Ted Ts'o: EXT4 Within Striking Distance Of XFS

Posted by Michael Larabel on November 01, 2010

There's just two months to go until the annual Linux.Conf.Au conference, which in 2011 is taking place in Brisbane, Australia. Ted Ts'o, the maintainer of the EXT4, will be speaking at the 2011 Linux.Conf.Au and he's just shared his "money shot" from his presentation about this evolutionary file-system building atop EXT2/EXT3. New benchmarking results from HP's Eric Whitney on a large multi-core system indicate that "[EXT4 is] now within striking distance of XFS."
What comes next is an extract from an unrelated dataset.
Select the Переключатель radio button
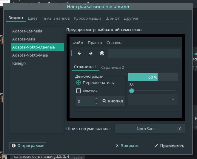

This round of EXT4 file-system testing against XFS was not like any of our many file-system benchmarks from a desktop or netbook / notebook perspective, but was done with a 48-core AMD system with a 24 SAS-disk hardware RAID array providing a seven Terabyte volume and 256GB of system memory. While the HP Linux file-system test results still show the XFS file-system as leading, when using EXT4 with no journaling and the out-of-tree "use the bio layer directly" patches, the results for this evolutionary file-system are quite close. The XFS file-system generally has performed well on hardware like this where the EXT file-systems have not scaled quite as well, but with EXT4 things are changing.

There's also results from the EXT3 file-system, which trail EXT4 in all tested combinations (vanilla EXT4, EXT4 patched, EXT4 no-journal, and then the EXT4 no-journal patched that did the best). File-system benchmark results were shown for large file creates, random writes, and running a mail server with each test being done under 1, 48, and 192 threads. No results for Btrfs or any other file-system were included on this very powerful system. These tests were also done against the Linux 2.6.36-rc6 kernel.
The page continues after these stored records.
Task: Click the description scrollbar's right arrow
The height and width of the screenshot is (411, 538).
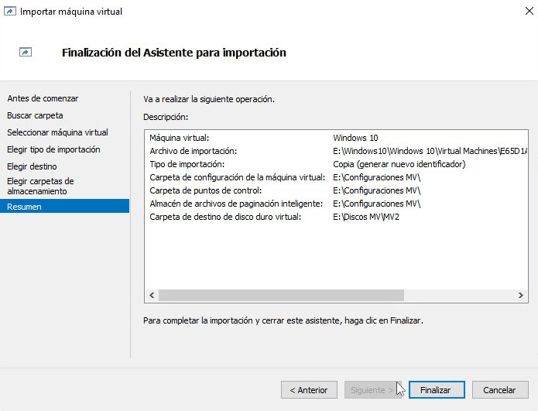Action: [520, 296]
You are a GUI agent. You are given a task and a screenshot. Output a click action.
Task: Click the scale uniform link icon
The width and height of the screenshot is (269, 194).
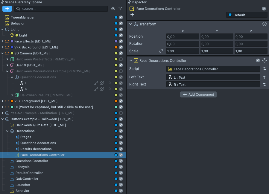click(161, 51)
From reading Ted's blog post, "We're now within striking distance of XFS, and there’s more improvements to ext4 which I have planned that should help its performance even further. This is the kind of performance improvement that I’m totally psyched to see!"
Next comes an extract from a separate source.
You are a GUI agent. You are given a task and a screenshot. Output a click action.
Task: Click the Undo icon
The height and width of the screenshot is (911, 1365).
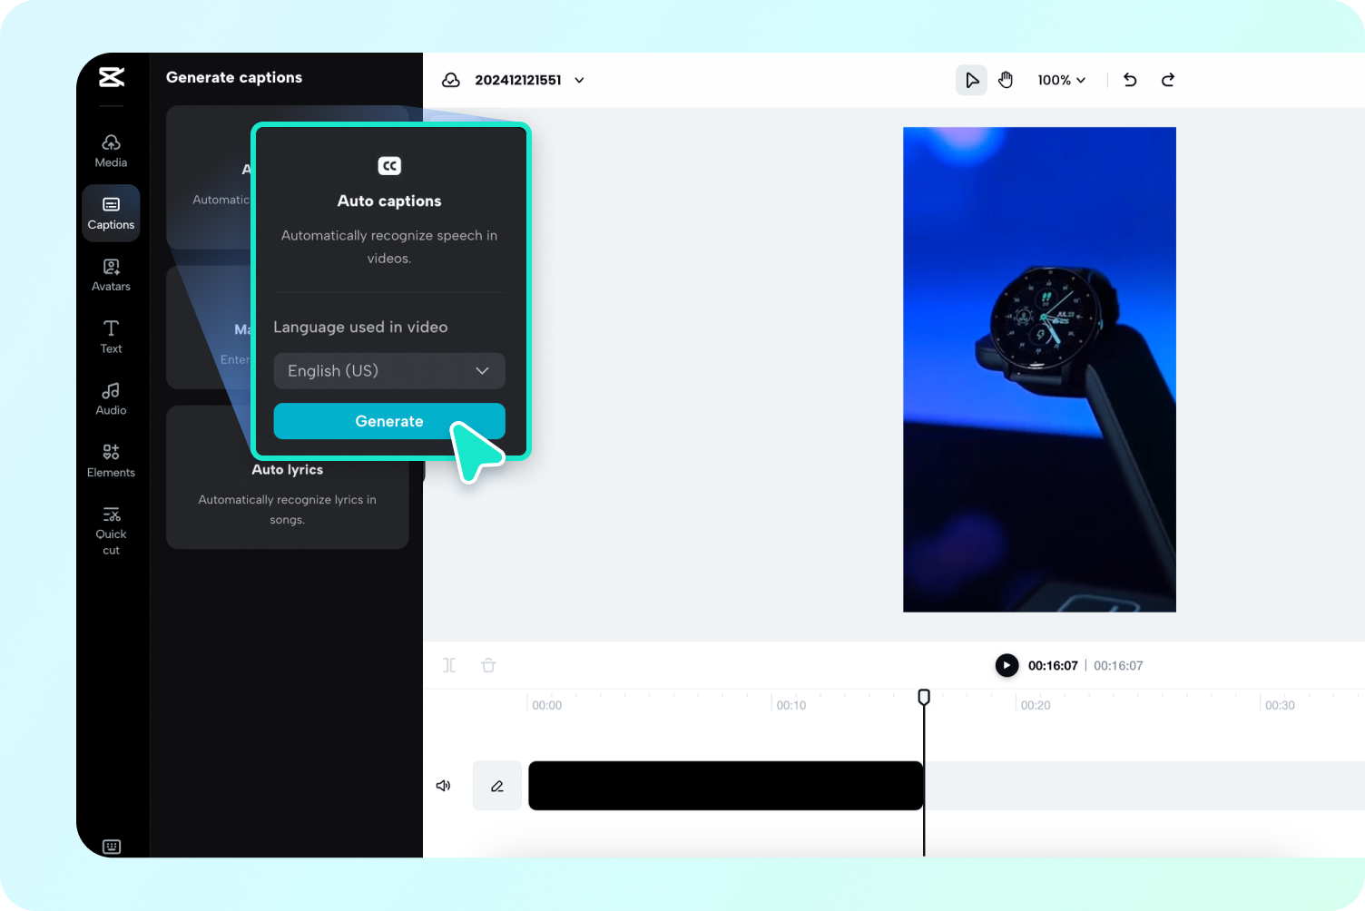click(x=1129, y=80)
Our most recent desktop testing of the EXT4 file-system (along with Btrfs) indicate performance regressions in the Linux 2.6.36 kernel, while previous to that we also compared these two latest Linux file-systems to the ZFS-FUSE file-system, and when using these file-systems on a solid-state drive. Benchmarks of both EXT4 and Btrfs atop the latest Linux 2.6.37 kernel development code will be available in the coming weeks.